#### [Written instruction 1]
Echo the passage of the article on math teaching from "2. What makes" to "Knowledge or Skills)", word for word.
#### [Written instruction 2]
Duplicate the rows from the line with "Given: Tap the Wi-Fi status icon" to the line with "Looking at the", both included, and leave out the pictures.

#### [Article]
+ + +
Student-Centered Group Learning: Rely on personal interests and peer authority, not the concerns or authority of teachers, parents, or other adults

The Truth:

  1. "Discovery learning" and "peer authority"? Why are we puzzled by today's kids increasingly discovering drugs, only listening to their peers, and joining gangs?
  2. What makes peers a rich source of math knowledge? The underlying progressive gospel says changing circumstances require each generation to discover its own knowledge and values. They endorse cultural relativism and reject the idea of enduring truths. Remember their leading claim that "math has changed". Unbelievable as it is, it all fits.

Teachers are to Create Exciting Learning Environments for Discovery Learning, not Teach (not Impart Knowledge or Skills)

The Truth:

  1. The NCTM is saying "student teach thyself", or learn from your peers, but please don't ask teachers, your parents, or other adults. Control is "turned over" to students".
  2. Unfortunately, the typical American K-12 math teacher doesn't know much math. This is especially true for K-8 teachers. They really can't be blamed for this. They have been "educated" by a system that doesn't believe in content or knowledge transmission. "Turning over control" to the kids is an understandable cop-out.
+ + +
#### [Excerpted data]
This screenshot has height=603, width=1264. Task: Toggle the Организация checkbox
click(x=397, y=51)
+ + +
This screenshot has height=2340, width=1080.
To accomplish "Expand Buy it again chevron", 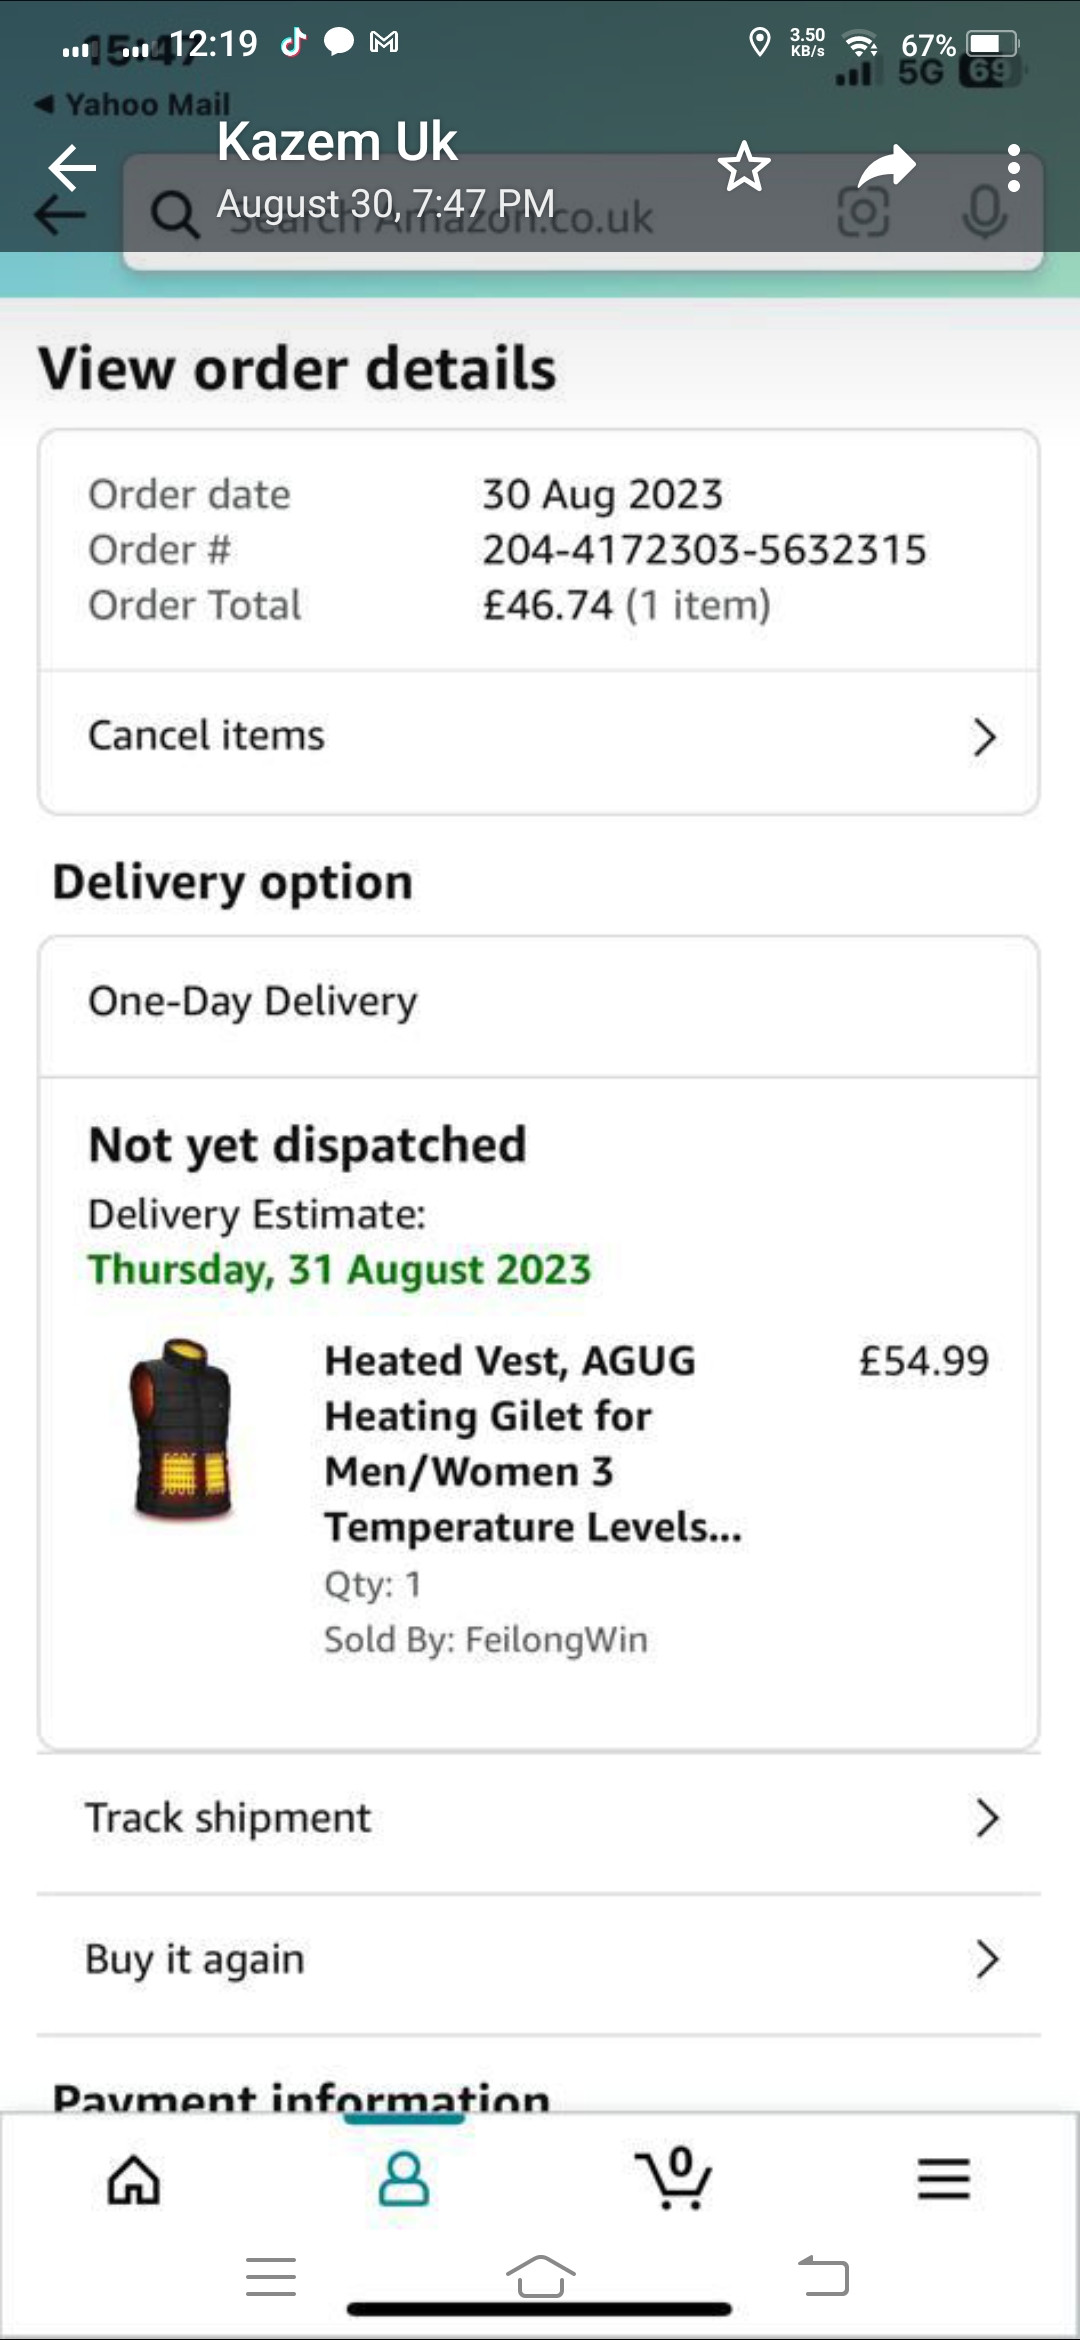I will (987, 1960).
+ + +
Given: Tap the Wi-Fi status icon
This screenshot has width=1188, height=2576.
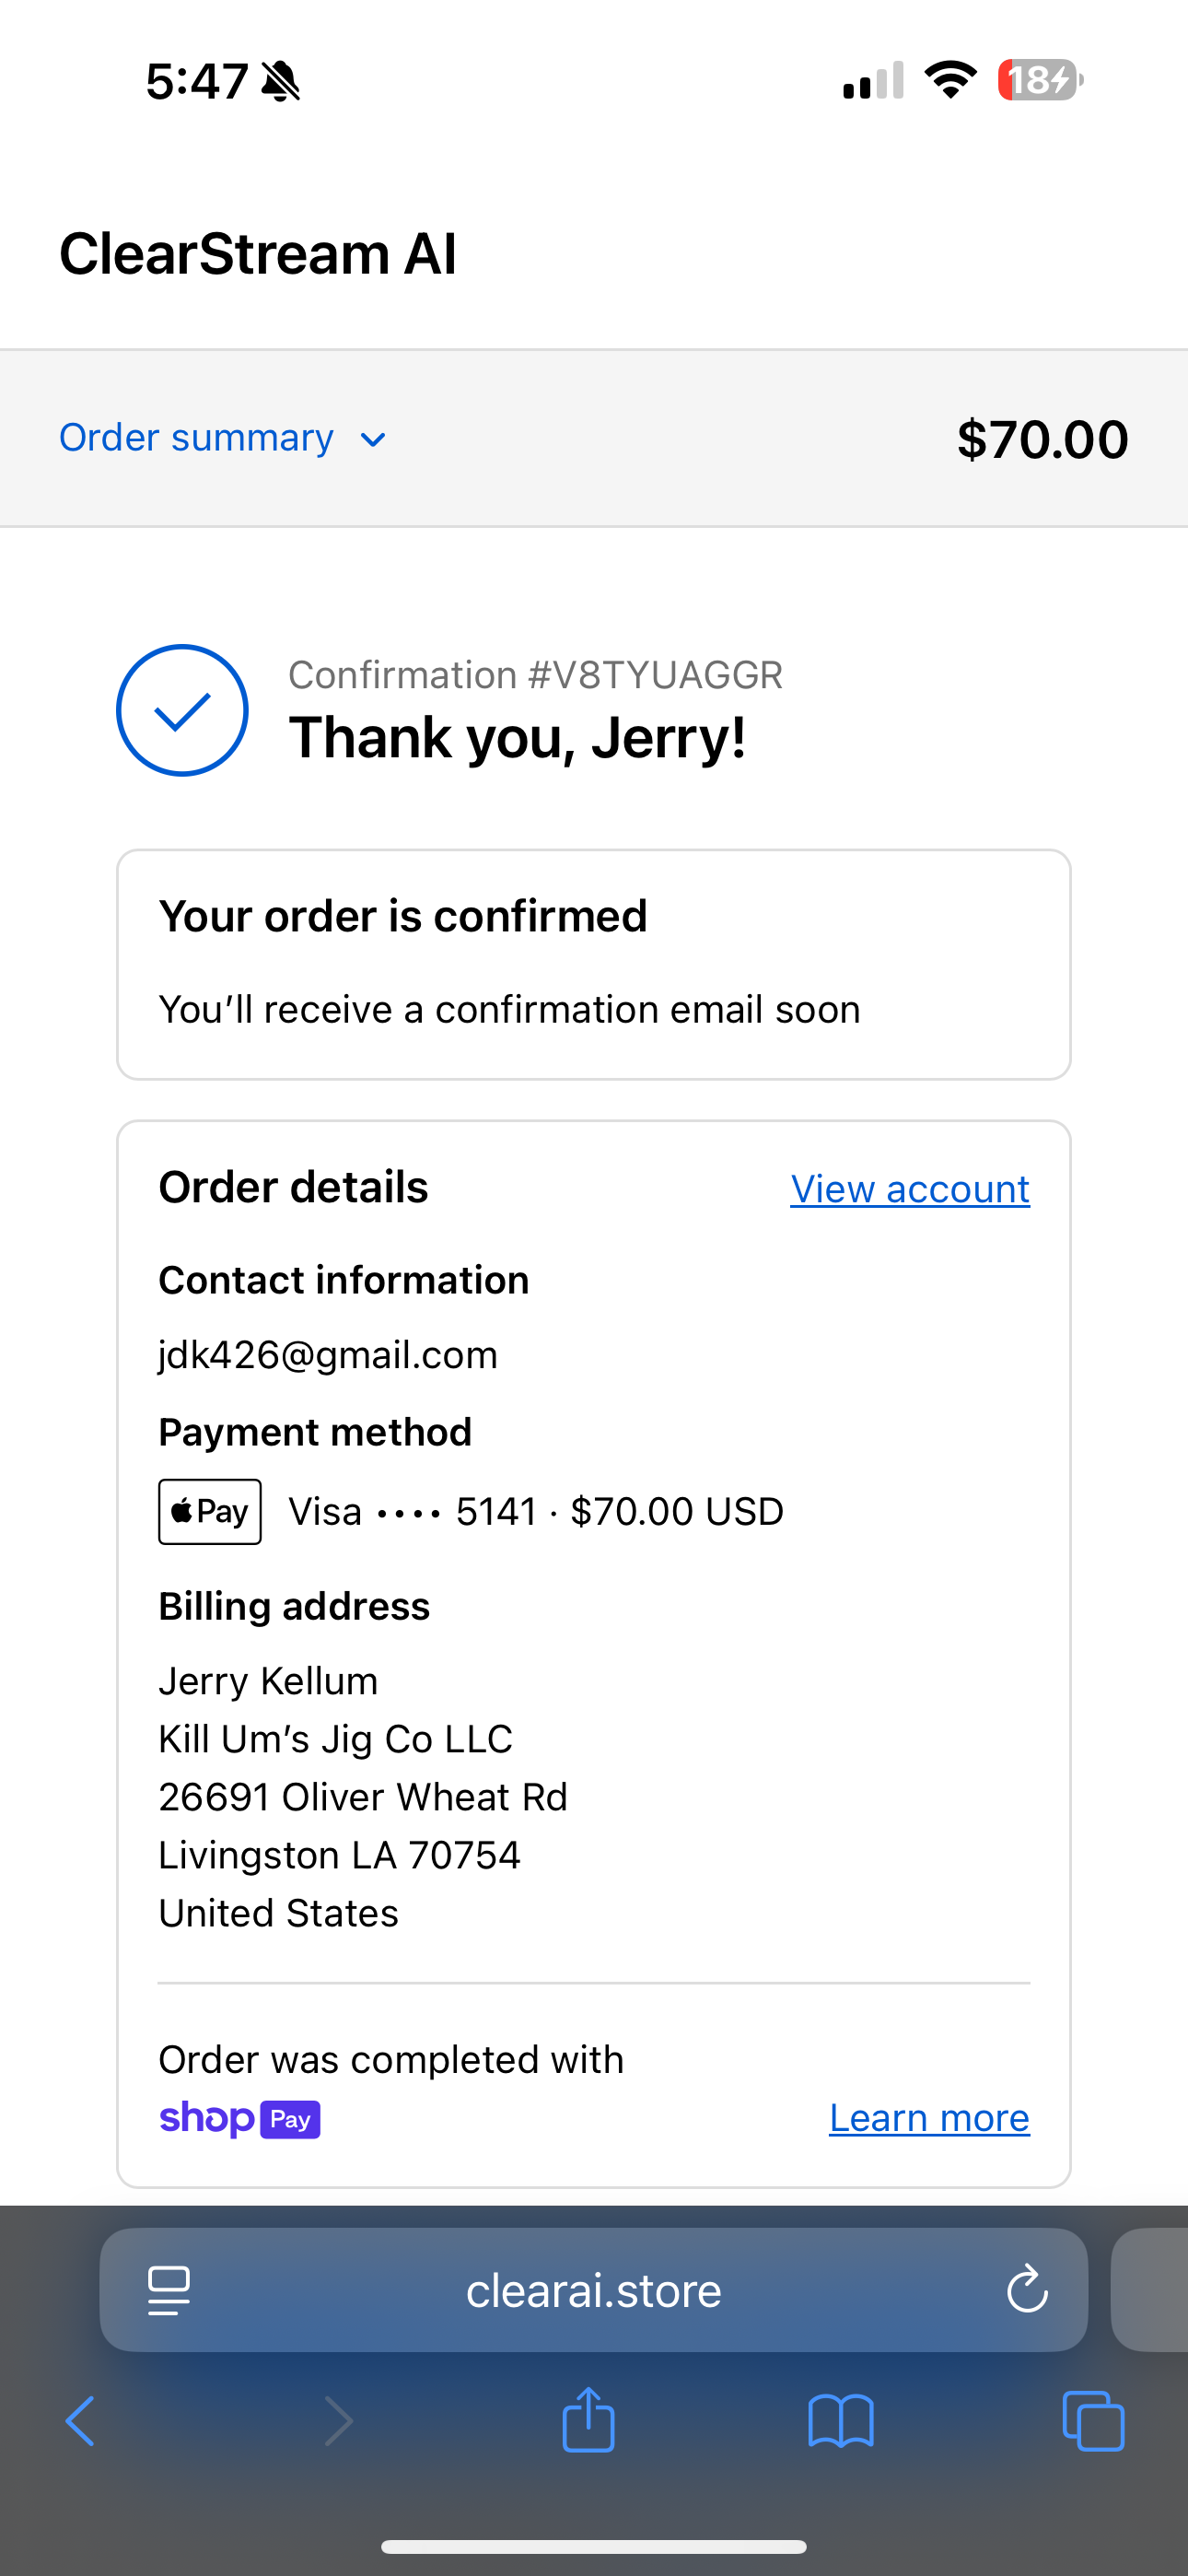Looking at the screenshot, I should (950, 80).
+ + +
#### [Finished answer 1]
2. What makes peers a rich source of math knowledge? The underlying progressive gospel says changing circumstances require each generation to discover its own knowledge and values. They endorse cultural relativism and reject the idea of enduring truths. Remember their leading claim that "math has changed". Unbelievable as it is, it all fits.

Teachers are to Create Exciting Learning Environments for Discovery Learning, not Teach (not Impart Knowledge or Skills)

#### [Finished answer 2]
Given: Tap the Wi-Fi status icon
This screenshot has width=1188, height=2576.
Looking at the screenshot, I should (950, 80).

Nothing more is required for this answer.